Veterans against the wars
After his honorable discharge in 2005, Reppenhagen became the first active duty member of Iraq Veterans Against the War (IVAW). Since then, IVAW has simultaneously become a vast antiwar movement and a support community for returning veterans who are proud of serving their country, but want to express their opposition to the acts carried out around the world in their name.
“There are ways to resist this war within army regulations. You still obtain your rights as a citizen,”Reppenhagen said at a lecture in March of 2008. “You’re able to use those rights, and you should, since you’re the one sacrificing to protect those rights. It’ll be a shame if the actual use of your First Amendment right becomes unpatriotic.”

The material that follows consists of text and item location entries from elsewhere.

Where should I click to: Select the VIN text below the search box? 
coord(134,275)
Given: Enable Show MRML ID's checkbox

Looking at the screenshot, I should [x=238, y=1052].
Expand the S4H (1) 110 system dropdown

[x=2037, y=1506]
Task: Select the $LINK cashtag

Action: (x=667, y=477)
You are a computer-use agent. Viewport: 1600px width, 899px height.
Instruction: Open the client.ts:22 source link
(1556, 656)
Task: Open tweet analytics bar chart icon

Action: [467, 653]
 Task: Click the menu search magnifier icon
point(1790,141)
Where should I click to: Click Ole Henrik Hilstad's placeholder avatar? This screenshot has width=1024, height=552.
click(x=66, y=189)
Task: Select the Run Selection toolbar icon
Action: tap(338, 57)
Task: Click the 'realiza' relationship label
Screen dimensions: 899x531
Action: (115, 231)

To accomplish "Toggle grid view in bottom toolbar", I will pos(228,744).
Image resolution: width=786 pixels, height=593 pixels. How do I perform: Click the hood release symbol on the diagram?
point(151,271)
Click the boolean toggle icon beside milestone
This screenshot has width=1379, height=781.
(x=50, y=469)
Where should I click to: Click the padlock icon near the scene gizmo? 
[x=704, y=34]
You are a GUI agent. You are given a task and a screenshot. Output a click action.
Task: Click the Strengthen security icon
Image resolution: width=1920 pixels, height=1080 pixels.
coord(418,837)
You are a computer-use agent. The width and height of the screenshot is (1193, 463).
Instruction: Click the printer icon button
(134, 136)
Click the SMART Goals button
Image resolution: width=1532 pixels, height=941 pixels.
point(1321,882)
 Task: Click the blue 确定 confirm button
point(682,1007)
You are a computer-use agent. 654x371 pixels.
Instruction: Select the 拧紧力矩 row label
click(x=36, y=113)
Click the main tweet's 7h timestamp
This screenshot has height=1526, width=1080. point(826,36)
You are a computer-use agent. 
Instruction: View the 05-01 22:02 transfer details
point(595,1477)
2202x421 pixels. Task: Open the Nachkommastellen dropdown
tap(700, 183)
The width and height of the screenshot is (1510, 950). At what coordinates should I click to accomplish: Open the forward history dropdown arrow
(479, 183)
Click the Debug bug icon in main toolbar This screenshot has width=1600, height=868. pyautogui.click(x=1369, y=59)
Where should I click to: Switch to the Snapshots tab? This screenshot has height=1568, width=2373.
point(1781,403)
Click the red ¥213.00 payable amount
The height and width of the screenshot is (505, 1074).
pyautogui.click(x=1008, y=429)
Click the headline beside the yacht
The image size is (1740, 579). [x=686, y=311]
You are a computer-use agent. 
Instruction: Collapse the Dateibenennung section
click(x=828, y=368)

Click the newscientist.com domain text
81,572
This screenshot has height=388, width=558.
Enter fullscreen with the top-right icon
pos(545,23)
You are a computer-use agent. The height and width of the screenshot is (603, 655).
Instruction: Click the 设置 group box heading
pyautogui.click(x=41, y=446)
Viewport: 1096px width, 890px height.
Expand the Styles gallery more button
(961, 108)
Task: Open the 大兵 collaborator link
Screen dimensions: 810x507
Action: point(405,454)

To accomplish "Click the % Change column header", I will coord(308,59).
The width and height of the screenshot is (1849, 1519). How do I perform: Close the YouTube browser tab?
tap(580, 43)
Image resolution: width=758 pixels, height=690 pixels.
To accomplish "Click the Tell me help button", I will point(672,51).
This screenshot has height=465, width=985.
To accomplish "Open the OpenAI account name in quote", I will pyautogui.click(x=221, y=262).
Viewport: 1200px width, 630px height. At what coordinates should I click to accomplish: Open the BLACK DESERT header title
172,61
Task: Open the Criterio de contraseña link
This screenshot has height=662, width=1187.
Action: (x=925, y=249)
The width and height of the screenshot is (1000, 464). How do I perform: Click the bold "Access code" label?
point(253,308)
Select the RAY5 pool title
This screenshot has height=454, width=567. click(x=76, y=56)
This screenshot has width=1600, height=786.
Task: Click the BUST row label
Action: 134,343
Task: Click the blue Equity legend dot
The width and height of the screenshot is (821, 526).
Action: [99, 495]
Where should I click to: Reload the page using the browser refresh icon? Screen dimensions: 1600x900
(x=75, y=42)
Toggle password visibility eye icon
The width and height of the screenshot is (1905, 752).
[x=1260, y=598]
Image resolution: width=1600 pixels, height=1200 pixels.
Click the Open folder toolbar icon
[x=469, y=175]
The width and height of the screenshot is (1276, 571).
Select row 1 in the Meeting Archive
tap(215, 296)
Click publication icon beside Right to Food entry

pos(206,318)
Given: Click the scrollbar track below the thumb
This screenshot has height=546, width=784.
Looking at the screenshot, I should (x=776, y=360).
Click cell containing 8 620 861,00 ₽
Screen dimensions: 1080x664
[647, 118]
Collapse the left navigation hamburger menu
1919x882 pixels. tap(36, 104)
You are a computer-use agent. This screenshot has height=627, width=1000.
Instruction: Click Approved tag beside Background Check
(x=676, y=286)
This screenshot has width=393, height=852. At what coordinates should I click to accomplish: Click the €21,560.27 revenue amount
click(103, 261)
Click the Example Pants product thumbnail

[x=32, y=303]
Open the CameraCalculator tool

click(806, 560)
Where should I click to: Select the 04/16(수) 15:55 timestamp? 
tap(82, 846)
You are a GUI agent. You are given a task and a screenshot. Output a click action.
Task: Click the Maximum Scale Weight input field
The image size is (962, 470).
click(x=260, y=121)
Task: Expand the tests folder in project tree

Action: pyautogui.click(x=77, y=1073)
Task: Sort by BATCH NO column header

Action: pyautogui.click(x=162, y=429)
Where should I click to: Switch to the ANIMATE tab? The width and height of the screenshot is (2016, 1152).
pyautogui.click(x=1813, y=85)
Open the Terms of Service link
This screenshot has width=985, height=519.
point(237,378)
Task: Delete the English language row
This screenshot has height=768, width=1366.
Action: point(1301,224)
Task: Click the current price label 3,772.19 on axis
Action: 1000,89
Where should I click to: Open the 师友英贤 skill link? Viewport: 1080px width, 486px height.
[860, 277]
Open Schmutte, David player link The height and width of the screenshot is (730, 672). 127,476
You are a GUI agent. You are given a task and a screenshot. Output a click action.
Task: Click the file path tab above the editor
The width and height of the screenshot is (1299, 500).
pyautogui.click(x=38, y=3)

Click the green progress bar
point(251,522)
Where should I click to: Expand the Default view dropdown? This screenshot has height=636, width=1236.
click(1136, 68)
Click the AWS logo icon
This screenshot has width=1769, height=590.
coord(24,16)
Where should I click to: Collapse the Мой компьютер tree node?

Today, IVAW is in 48 states, Washington D.C., Canada, and military bases around the world, including Iraq. Its members advocate for full funding of the office of Veterans Affairs, full quality healthcare (including mental healthcare) and full benefits for veterans when they return from duty. While IVAW reaches out to returning veterans, Reppenhagen is quick to separate their methods of engagement from military recruiters.
“We’re not gonna come out and recruit soldiers and veterans. We’re not going to try to trick you into joining us. But we will ask you,” Reppenhagen said.
“There’s a lot of pride in joining our army, our corps,” he continued. “We can fight for a cause that will change America and the world for the better and stop these occupations.”